Atilim University was founded on 15 July 1997 by Atılım Foundatıon, which was created in 1996. It was founded to serve as a Foundation University in the capacity of a legal entity pursuant to provisions of Law no. 2547 concerning the Foundation of Higher Education Institutes. 
Atılım University is located on 250 acres of land in İncek, Gölbaşı, one of the most recent and fastest developing residential areas of Ankara, 20 km from the City Centre and 7 km from the motorway.
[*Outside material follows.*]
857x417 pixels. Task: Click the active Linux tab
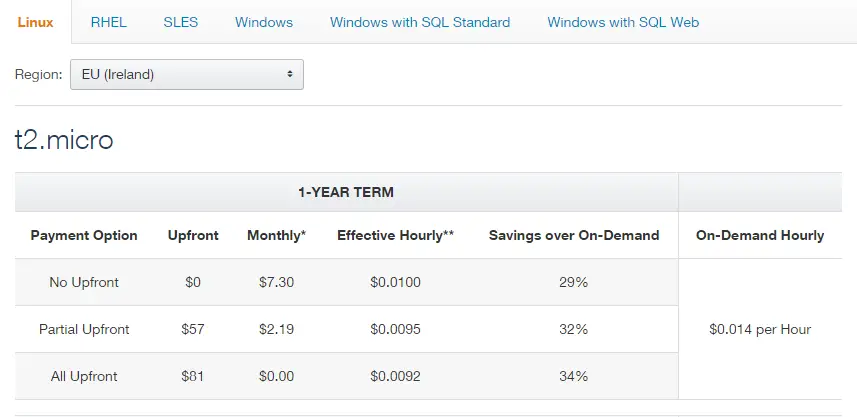click(x=36, y=22)
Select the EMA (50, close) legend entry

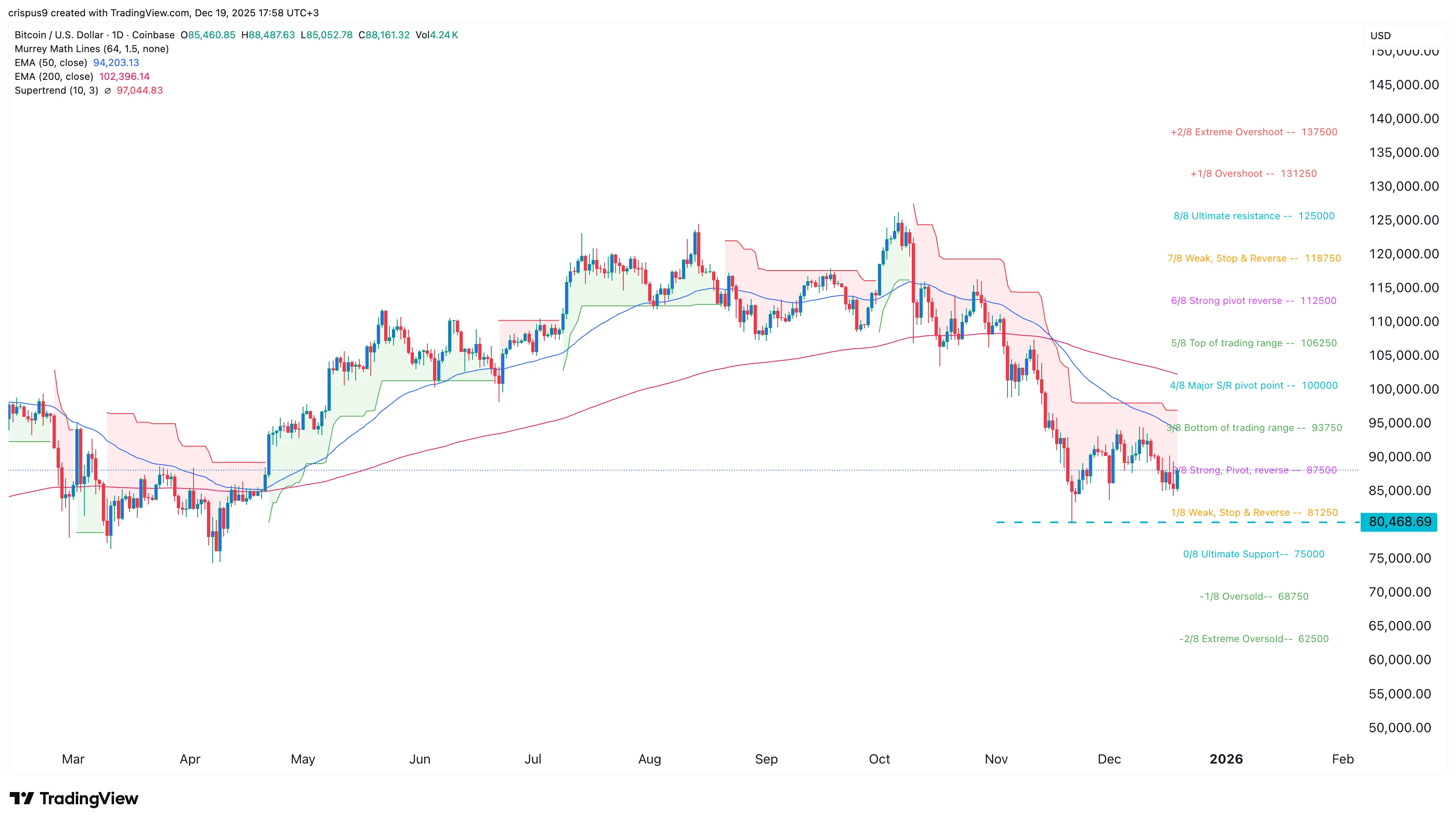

The campus contains faculty buildings, laboratories, conference halls, basketball and volleyball fields, a gymnasium, tennis courts, a condition hall, a swimming pool, cafeterias, cafes, and recreation areas where outdoor activities are also carried out. 
Atılım University has also supported developing various student's clubs and societies from its beginning, that's why up to this date over 60% of students are involved in 54 of them. The clubs and societies have been provided with the opportunity to organize technical and social trips, panels, conferences, debates, cultural and social activities so as to share the social atmosphere and learn.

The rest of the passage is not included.